At least, that’s what the mosquito sounded like.

I have a history with mosquitoes. During the muggy Vancouver summers of my youth, I waged a nightly war against them using only a physics textbook that was curiously still in its original wrapping. And by the end of every August, my room’s walls told the story of this Sisyphian battle, with hundreds of bugs flattened against them like so many downed Nazi fighters stenciled on the side of an Allied bomber. It wasn’t the idea of getting bitten that drove me to nightly bloodlust – it was that terrible buzzing; nature’s own psychological warfare. An untapped gold mine for sleep deprivation researchers worldwide.

And there it was last night, near-deafening as the mosquito went in for the kill. After a noble thirty-seven seconds of doing my best to ignore it, I finally vaulted out of bed and slammed on the light. The nearest weapon was a fitness book with, somehow fittingly, a broken spine. Wielding it like a madman, I went for the first dark spot I could see against my white walls and smashed –

A spider.

This, I have to admit, gave me a moment’s pause. Yes, the spider could have inflicted a bite just like the mosquito. But at the same time, it was a silent hunter and the enemy of my enemy. I must have stared at that black smudge on the wall for a good thirty seconds, eyelids at half mast as my mind raced to decide whether it was a wise strategy to have killed my best – albeit reluctant – ally. The only answer I received was the faint buzzing of the mosquito’s wings, growing stronger as it went in for the attack.

I’m convinced that there’s some important lesson about the futility of war here but I’ll be damned if I can figure out what it might be.
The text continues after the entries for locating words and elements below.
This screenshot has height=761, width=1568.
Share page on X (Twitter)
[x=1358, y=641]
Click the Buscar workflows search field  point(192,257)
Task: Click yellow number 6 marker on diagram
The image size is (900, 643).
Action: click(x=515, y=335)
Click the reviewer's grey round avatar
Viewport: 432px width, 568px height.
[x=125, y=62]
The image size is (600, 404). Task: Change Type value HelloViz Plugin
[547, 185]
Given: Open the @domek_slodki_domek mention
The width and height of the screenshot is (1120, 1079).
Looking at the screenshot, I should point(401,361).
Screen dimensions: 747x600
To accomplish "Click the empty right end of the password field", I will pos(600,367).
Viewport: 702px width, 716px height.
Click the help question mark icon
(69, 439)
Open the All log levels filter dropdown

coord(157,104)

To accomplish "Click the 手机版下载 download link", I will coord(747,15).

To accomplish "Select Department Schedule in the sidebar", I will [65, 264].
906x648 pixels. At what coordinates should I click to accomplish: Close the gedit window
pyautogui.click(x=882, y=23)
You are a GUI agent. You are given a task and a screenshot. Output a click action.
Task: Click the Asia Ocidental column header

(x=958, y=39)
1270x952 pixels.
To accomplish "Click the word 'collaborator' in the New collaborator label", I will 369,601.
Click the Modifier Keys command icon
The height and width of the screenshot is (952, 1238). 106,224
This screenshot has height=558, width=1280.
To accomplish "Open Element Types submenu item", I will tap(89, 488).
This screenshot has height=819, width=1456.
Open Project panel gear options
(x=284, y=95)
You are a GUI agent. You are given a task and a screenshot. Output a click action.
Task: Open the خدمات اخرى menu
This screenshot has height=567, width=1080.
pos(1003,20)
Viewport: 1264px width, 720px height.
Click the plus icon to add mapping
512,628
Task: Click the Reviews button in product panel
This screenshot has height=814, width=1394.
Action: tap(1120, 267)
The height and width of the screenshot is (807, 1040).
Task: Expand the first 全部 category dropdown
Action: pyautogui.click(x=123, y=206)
Oh, and just so you don’t think my storytelling style has been corrupted by the narrative incoherence of my dreams, I never did kill the mosquito. I wound up positioning an industrial fan at my feet and turning it on full blast, creating a makeshift wind tunnel that I was pretty sure no mosquito could handle. Sure, the breeze nearly made me freeze to death. But like they say, war is hell.